In 1995, twin girls had been born 12 weeks premature in the Medical Center Hospital in Worcester, Massachusetts. They weighed in at about two pounds each, and had been placed in separate bassinets. One started to do just fine - the other began slowly to fade. Her heart-beat was rapid, she was visibly anxious, and nothing the nurses could do seemed to be able to stop what they saw as her inevitable death. Then one nurse remembered something she had read about treatment of premature infants elsewhere in the world. As a last resort the nurses put little Brielle, the weaker twin, right into the bassinet with Kyrie, her "big sister." (Kyrie was 3 ounces bigger!) In the words of one of the nurses on duty, the results were both immediate and dramatic. Little Brielle snuggled up to her sister, and her heart rate immediately slowed to normal. Her color came back. The baby visibly relaxed, almost it seemed with a sigh of relief. She accepted nourishment. The crisis was over. She would survive.

We are like that little baby. Deeper than words, back behind all conscious thought, we know what we really need - a sense of the special presence of God. Even when we cannot express or fully understand our hunger for God, that hunger remains. When we don't have that presence, our lives waste away. We are made for God, and we are made for fellowship with each other. When we are isolated and alone we are in trouble, serious trouble, like tiny two-pound Brielle. We need to be close to God and close to others who love us. Deep down within us, we have a need to be a part of the family of God.

Jesus said, "Seek ye first the kingdom of God and all these things will be added unto you." Seeking God's presence is our number one job.

3) We only see the back of God

There is one last fascinating aspect of this episode between Moses and God that also rings true of our relationship with God. Moses says, "Show me your glory..."

Verse 11 says, "Thus the Lord used to speak to Moses face to face, as one speaks to a friend."

Obviously, verse 11 was metaphorical, "The Lord used to speak to Moses face to face…" Just nine verses later, the Bible makes clear that one cannot see the true face of God and live.

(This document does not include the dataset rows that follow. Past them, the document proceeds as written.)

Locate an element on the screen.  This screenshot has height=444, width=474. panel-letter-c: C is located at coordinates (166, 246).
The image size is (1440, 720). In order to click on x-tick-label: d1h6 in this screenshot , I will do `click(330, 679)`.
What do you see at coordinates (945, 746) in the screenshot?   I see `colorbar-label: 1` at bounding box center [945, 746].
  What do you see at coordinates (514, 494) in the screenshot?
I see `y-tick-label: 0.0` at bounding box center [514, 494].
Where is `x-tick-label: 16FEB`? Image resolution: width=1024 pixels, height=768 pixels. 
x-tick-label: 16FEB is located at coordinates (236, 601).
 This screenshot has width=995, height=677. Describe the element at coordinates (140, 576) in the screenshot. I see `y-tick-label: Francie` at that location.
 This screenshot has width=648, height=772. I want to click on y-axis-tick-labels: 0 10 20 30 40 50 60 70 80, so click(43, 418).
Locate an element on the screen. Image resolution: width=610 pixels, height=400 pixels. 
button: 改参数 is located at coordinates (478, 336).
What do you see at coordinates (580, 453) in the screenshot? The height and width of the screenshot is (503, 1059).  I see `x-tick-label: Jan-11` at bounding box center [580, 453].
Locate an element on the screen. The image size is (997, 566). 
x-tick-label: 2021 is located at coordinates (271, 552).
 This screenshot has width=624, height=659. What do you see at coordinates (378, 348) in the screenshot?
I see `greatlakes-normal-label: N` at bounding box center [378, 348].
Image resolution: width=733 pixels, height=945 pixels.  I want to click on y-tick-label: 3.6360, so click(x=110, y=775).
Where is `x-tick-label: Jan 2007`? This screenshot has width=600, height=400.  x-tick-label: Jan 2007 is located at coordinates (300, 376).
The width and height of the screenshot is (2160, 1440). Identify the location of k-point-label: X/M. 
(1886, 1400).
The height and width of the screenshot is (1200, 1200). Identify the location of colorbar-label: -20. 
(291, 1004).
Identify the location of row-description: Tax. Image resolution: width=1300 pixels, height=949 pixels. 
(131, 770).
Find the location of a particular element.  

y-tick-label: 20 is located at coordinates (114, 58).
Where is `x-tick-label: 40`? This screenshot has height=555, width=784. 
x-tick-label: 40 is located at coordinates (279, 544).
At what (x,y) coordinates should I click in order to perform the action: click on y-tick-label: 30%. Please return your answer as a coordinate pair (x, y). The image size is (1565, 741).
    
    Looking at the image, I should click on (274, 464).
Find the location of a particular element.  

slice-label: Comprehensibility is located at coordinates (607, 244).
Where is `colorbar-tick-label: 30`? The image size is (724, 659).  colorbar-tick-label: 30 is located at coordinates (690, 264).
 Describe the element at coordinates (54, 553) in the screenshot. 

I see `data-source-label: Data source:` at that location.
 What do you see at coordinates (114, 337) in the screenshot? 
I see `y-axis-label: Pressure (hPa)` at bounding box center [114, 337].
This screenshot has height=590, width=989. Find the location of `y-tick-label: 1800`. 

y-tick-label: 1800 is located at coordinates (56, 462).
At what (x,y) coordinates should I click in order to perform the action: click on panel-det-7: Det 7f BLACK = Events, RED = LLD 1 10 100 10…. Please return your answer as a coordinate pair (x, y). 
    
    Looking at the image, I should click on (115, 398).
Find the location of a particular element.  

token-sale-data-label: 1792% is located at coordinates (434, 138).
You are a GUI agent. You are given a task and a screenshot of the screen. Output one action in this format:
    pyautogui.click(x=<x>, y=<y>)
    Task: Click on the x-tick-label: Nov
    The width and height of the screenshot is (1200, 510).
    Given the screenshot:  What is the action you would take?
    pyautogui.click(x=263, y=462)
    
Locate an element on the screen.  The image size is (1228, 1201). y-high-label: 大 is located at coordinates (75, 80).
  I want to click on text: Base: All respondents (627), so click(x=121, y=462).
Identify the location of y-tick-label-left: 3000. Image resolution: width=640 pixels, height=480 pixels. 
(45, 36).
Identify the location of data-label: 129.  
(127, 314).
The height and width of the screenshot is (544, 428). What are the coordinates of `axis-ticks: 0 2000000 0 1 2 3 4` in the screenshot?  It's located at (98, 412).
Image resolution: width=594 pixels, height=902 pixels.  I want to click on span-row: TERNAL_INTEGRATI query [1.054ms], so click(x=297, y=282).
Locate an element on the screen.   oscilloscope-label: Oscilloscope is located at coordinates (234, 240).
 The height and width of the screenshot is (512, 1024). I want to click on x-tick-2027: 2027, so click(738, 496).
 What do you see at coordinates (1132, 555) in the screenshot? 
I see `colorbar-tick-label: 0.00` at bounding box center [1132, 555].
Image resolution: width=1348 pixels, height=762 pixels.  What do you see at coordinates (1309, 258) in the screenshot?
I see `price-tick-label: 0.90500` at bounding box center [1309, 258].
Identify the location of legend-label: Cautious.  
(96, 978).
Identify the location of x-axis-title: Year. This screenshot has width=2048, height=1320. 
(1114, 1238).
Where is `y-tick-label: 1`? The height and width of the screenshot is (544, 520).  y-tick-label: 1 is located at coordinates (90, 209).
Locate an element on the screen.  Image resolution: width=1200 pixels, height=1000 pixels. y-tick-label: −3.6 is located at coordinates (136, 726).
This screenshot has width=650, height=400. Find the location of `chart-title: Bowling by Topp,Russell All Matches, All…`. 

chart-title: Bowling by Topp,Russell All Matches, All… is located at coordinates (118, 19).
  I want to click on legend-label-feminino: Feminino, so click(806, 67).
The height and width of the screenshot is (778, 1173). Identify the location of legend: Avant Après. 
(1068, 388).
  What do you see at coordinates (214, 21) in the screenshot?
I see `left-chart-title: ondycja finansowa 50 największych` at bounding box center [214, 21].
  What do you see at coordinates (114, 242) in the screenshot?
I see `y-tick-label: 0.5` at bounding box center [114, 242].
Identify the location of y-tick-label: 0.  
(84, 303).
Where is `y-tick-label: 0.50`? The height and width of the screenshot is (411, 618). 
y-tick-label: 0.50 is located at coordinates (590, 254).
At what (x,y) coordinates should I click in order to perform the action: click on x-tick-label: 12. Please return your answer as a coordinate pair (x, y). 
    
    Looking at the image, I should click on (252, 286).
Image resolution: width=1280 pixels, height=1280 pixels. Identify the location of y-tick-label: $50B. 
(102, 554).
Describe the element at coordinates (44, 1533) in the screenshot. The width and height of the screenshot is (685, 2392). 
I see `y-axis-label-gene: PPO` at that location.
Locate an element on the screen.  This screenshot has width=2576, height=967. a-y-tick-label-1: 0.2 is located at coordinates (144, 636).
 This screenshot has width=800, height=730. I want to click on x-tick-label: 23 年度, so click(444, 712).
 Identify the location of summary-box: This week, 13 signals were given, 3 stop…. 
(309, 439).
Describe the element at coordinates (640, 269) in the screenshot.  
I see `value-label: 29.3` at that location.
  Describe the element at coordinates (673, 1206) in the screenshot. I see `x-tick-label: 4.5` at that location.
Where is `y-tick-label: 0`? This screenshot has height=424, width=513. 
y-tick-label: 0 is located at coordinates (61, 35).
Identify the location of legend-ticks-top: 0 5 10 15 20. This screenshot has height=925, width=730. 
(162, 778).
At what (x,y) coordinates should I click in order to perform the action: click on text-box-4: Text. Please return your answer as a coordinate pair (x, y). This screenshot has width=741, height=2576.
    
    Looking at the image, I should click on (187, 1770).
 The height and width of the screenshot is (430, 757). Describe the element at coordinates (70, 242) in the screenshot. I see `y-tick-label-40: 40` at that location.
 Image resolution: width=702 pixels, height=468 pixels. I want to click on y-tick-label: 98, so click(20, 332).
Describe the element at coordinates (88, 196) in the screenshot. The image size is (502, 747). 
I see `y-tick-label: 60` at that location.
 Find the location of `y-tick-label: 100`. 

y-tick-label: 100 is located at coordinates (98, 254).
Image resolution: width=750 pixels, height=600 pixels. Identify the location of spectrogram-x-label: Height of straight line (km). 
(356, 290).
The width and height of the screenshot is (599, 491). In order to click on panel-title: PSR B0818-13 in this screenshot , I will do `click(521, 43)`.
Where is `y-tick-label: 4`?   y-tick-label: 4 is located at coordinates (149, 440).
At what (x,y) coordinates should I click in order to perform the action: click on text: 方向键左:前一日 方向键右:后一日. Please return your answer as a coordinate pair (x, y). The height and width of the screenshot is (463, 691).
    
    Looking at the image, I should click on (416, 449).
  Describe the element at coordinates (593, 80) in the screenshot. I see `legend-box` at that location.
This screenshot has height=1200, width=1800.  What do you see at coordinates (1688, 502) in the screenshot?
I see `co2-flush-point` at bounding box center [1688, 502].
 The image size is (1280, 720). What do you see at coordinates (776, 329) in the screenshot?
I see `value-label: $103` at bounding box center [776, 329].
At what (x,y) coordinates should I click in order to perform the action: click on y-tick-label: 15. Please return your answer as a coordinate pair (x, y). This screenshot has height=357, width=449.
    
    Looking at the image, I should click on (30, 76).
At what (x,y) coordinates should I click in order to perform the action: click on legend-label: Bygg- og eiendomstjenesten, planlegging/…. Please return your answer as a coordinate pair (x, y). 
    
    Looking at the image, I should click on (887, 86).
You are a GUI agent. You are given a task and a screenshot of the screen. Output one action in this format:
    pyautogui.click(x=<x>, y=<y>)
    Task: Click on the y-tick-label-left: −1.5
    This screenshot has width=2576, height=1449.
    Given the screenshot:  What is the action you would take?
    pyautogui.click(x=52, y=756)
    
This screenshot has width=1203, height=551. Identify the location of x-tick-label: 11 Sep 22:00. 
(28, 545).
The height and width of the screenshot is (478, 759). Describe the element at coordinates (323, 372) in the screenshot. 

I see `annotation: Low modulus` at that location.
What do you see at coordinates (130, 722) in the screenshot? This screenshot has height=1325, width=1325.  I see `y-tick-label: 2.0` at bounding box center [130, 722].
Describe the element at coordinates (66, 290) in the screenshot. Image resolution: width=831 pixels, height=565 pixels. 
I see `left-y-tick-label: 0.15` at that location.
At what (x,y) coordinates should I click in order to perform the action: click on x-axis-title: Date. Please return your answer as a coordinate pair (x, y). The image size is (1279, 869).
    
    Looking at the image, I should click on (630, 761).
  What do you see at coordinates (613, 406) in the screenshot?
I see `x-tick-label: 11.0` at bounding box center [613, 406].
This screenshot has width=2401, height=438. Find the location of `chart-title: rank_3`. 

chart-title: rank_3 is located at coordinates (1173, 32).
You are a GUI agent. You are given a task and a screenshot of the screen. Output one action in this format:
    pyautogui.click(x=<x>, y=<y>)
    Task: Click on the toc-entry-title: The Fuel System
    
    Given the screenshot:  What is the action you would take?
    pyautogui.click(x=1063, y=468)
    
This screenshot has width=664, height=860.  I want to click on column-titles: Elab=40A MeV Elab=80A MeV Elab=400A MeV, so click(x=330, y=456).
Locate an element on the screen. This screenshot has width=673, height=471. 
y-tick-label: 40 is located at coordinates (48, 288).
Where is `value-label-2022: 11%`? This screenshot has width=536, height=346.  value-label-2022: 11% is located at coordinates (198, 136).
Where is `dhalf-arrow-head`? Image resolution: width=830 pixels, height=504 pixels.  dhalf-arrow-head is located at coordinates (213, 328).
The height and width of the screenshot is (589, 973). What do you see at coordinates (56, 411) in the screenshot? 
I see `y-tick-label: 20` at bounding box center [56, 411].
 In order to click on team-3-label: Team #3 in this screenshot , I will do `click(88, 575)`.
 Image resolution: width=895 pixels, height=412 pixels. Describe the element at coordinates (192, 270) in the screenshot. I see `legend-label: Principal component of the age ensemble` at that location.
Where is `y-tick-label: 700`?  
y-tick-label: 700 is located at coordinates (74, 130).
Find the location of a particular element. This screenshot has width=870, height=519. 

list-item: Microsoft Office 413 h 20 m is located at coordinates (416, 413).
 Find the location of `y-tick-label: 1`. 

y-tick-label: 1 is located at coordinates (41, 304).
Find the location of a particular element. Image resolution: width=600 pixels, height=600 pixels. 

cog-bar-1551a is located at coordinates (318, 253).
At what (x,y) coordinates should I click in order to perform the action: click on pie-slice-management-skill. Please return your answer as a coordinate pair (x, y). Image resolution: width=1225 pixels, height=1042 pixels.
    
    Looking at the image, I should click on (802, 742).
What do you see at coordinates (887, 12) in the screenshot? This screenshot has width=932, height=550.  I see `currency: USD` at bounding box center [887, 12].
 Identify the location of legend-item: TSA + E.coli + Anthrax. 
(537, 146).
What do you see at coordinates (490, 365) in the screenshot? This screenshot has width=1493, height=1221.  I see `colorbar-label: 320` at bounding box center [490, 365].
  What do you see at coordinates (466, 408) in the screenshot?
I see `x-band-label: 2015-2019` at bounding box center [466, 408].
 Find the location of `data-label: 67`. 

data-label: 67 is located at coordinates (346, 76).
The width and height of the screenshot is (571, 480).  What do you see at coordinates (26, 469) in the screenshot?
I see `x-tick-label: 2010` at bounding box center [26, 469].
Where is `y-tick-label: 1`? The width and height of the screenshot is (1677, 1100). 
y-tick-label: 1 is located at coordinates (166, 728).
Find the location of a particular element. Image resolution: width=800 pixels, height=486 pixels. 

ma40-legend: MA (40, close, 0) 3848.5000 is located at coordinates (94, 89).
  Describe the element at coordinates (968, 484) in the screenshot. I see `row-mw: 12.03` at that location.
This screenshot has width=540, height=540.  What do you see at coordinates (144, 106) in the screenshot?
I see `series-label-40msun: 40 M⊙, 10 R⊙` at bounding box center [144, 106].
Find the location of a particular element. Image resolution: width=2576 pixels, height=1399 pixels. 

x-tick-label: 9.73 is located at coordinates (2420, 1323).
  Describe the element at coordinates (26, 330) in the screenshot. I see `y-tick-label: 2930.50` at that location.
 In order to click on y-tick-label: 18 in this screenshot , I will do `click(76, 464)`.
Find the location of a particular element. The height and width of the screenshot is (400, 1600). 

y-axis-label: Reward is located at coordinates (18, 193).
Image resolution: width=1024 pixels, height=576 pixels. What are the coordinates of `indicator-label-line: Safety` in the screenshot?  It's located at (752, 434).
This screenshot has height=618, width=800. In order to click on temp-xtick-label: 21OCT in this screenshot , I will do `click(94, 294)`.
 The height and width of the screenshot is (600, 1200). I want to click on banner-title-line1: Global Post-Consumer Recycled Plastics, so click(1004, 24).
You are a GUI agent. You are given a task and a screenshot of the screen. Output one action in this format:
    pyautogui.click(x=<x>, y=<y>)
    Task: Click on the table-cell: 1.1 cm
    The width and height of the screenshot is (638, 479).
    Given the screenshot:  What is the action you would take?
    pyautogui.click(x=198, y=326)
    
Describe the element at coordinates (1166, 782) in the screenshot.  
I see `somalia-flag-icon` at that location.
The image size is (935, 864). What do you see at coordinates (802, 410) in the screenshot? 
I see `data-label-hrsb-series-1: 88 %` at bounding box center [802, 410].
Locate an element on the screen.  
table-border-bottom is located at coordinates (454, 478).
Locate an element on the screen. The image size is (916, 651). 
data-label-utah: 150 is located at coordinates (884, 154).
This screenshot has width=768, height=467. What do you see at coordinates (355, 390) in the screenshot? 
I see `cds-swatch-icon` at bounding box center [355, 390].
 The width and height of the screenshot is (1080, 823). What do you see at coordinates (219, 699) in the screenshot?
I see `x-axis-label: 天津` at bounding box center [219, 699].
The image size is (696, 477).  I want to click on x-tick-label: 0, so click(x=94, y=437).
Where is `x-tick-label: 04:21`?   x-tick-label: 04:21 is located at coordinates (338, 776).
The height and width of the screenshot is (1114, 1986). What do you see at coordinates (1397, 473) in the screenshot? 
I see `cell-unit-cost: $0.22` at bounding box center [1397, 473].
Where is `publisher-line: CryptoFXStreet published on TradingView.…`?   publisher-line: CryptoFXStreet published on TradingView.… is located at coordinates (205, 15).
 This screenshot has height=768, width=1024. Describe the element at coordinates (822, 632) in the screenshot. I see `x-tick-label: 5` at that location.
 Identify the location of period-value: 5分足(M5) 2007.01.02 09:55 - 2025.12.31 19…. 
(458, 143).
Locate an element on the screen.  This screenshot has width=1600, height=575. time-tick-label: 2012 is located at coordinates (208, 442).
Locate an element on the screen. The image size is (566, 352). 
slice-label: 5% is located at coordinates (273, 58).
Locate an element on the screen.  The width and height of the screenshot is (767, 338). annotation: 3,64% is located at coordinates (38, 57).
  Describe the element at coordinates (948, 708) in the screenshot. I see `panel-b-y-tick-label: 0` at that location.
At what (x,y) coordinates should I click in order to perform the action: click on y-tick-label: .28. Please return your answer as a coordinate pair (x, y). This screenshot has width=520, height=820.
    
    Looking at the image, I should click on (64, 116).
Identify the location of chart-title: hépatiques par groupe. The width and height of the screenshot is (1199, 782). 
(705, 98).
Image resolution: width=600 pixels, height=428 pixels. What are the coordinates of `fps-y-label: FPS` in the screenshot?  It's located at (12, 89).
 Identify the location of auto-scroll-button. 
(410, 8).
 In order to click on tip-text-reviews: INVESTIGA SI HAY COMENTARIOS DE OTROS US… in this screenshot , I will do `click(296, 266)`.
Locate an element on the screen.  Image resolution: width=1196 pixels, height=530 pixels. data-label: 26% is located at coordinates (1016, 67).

God replies, "I will make all my goodness pass before you, and will proclaim before you the name, 'The LORD'... But," he said, "you cannot see my face; for no one shall see me and live."

Intimate - immanent vs wholly other, transcendent


God goes on, "See, there is a place by me where you shall stand on the rock. While my glory passes by I will put you in a cleft of the rock, and I will cover you with my hand until I have passed by. Then I will take away my hand, and you shall see my back; but my face shall not be seen."

Isn't that the way we experience God? I know it is for me. I have this incredible desire to see God face to face, but it seldom happens that way. More often than not, it is only the backside of God that I see.

To me, this story speaks of the ineffable nature of God, the mystery of God's presence. We love to sing that great old hymn, "In the Garden," where it says, "He walks with me and he talks with me, and he tells me I am his own." I truly wish my relationship with God were as straight-forward as that. But I usually only get a glimpse of God out of the corner of my eye.

Someone has said that faith is what you do between the last time you experienced God and the next time you experience God. Those who are honest about their faith admit that they are like Moses, seeing only the backside of God.

When Rudolf Otto considered the incomprehensible yet magnetic pull of mystery and holiness in our lives he coined a term from the Latin, mysterium tremendum, which in English would be the tremendous mystery.

In his Testament of Devotion, Thomas Kelly describes the presence of God this way: "Over the margins of life comes a whisper, a faint call, a premonition of richer living which we know we are passing by."

Shhh! Listen! There's that whisper, that faint call. Only those who really listen can hear it. Only those who really look can see it. For people of faith, it's the glory, the presence of God passing by. Can you hear it?